Task requirements:
Please copy each line below that contains the string "agent".

Records for this task:
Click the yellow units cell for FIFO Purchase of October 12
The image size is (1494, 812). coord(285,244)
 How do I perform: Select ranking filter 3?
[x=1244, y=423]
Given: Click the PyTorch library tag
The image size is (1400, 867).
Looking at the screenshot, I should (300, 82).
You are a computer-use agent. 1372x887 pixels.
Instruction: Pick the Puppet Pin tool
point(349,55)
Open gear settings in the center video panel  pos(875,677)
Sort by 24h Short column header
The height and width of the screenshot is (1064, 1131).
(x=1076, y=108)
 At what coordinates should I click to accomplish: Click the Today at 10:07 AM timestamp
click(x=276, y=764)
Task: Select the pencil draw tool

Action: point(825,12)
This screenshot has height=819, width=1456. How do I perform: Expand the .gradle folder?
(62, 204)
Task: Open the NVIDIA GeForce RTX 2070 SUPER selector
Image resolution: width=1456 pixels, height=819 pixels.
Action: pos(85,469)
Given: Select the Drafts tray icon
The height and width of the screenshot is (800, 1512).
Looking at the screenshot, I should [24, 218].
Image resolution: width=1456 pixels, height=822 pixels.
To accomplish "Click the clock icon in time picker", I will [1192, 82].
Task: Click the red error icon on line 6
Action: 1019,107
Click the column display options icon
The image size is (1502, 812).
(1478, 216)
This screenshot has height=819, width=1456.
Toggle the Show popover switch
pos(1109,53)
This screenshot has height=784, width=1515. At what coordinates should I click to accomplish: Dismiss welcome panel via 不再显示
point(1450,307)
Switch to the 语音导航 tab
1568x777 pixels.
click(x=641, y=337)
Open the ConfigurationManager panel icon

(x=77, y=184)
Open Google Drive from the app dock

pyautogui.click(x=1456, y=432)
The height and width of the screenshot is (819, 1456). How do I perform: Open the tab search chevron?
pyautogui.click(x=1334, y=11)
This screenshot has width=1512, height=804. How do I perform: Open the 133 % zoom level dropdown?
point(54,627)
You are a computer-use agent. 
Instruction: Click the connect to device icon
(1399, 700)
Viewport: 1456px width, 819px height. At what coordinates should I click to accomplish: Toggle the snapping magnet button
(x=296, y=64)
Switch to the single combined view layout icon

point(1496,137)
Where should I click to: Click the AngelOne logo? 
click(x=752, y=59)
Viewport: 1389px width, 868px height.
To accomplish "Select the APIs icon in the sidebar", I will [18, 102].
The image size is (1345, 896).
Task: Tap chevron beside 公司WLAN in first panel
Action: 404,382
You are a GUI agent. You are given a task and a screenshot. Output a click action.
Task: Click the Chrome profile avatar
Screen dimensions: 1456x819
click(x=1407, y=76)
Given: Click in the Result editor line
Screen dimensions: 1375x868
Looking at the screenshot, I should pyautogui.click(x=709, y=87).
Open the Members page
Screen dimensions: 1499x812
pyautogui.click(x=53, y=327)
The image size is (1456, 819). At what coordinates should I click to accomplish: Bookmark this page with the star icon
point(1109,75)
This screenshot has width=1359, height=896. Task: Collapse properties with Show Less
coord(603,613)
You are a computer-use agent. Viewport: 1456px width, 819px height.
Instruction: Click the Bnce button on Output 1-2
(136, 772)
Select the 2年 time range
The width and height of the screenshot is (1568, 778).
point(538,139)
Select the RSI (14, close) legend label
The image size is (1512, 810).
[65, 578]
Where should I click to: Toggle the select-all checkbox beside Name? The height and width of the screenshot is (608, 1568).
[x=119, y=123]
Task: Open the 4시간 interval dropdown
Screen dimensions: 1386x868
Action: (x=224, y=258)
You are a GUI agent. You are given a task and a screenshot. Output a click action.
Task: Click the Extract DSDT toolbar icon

Solution to this task:
You are a computer-use agent. 1372x887 pixels.
You are a computer-use agent. 
You are a GUI agent. You are given a task and a screenshot. Output a click action.
You are a computer-use agent. Viewport: 1456px width, 819px height.
You are a GUI agent. You are given a task and a screenshot. Output a click action.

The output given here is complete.